My 2020 seems to have “started” a bit earlier.
I ushered in the New Year single for the first time in a long while, and a week later, woke up blind in my left eye courtesy of a freshly detached retina. After making it through a grueling recovery period from a handful of surgeries, which I can only compare to some sort of Jedi training — google the “bubble” procedure and which requires you to not move for about three weeks outside of a quick five-minute break every hour — I was looking forward to truly greeting 2020 by getting back to work and my regular routines.
Flash forward a few weeks and Coronavirus arrives putting all three of my television jobs that were about to start shooting on hiatus, along with the income I’d been counting on.
Then came a call from my little sister informing me that she has breast cancer (don’t worry, they caught it early and she’ll beat it).
Then George Floyd.
…and just a month ago, my beloved Grandma who planted the seeds which turned into my lifelong career in music passes away.
I list these things seeking zero sympathy, we’re all suffering this year.
I’m a fairly private person but felt the need to offer these personal details to share that I feel ok right now, maybe even good.
This is all evidence of the healing power of what I’m about to describe.
What we’ve lost in 2020 are our foundations, our compasses, our North Stars.
The survival mode this launched me into found me reaching out for the things that built me — the music, movies, people, and memories of my young adult life — most prominently, the sounds of The Grateful Dead.
I was quick to write all this off as a suspended “comfort food” moment, but now, while looking back at it from the “other side,” I’m seeing that I’d instinctively gone back to the pieces that built me in order to find myself again and refill the tank after being so shattered.

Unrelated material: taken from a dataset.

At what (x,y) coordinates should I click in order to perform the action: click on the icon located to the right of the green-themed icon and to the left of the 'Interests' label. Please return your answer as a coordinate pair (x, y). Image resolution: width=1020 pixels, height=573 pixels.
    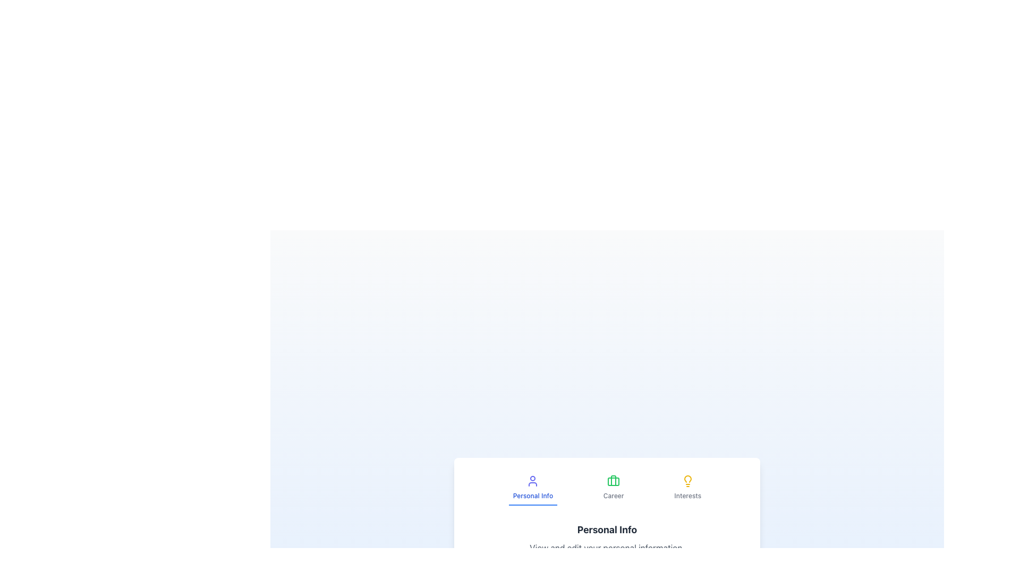
    Looking at the image, I should click on (687, 479).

I was introduced to the Grateful Dead like many of us were — through a friend’s older sibling. I was in fourth grade when I first really heard them and the connection was instant. This was to be my favorite band and they’ve been with me ever since. “With me” is an understatement, this band and their message is now infused into my DNA.
People often communicate with symbols as a way to gather their tribe. For this very reason, I’ve never owned a car without at least one piece of Grateful Dead flare. This began with my first car at 16 which had, like, seven indications of Dead appreciation. Nowadays, while pushing 40, it’s been elegantly refined to a single Stealy sticker on the back of a Prius (can’t afford the Cadillac).
Through this symbol, be it on a T-shirt, a bumper sticker, or while listening to the music itself at a show or during a hang, I’ve been fortunate enough to find my people.
The Grateful Dead are also the glue that binds my sister and I together. So much so that I flew back home to Chicago in 2015 so that we could see “Fare Thee Well” together — I have a hard time thinking of any moment in the last decade where I was that happy.
The lessons that come with the band are the building blocks of me — music is for everyone and should be shared; we all need to take care of each other — and the shows instilled an overwhelming affirmation that the highest heights can only be achieved when we leave “I” at the door and work towards something together.
This last lesson is what I offer anyone seeking guidance.
If you have the luxury of finding it, make time daily to do the things you know will fill your tank. Once your tank is full, regroup with your people. If any of them are still running on empty, help them get the things you know will be good for them — a friend recently told me that the key to 2020 survival is to “go towards the light”.
My particular fuel comes from records, cycling, and running. No matter how hard I’m hustling to bridge the gap until any form of normalcy returns, I do whatever it takes to carve out time for a healthy dose of these things every single day.
Recently, I loaded up a choice live show on my headphones and went for a run in my neighborhood. I live in a part of Downtown Los Angeles which got hit pretty hard in the looting. There are still signs of sadness everywhere and it often consumes my thoughts while I’m running.
But on a recent run, passing a building that was still boarded up, I was randomly reminded of a good time in my life. That moment coincided with Jerry in my headphones, singing “Scarlet Begonias” — “Once in a while you get shown the light in the strangest of places if you look at it right.”
There seems to be a Dead lyric for every situation, especially the difficult ones — “One way or another, this darkness got to give” from “New Speedway Boogie,” for instance, or this line from my sister after she delivered her cancer news over the phone: “I will get by, I will survive”.
We’ve all got a lot of work to do right now but we can’t let this mess steal any moments of joy that might be available.
We will get by, we will survive.
Zach Cowie is a music supervisor whose credits include “Master of None,” “On Becoming a God in Central Florida,” “Little America,” “Forever” and the forthcoming film “Judas and the Black Messiah.”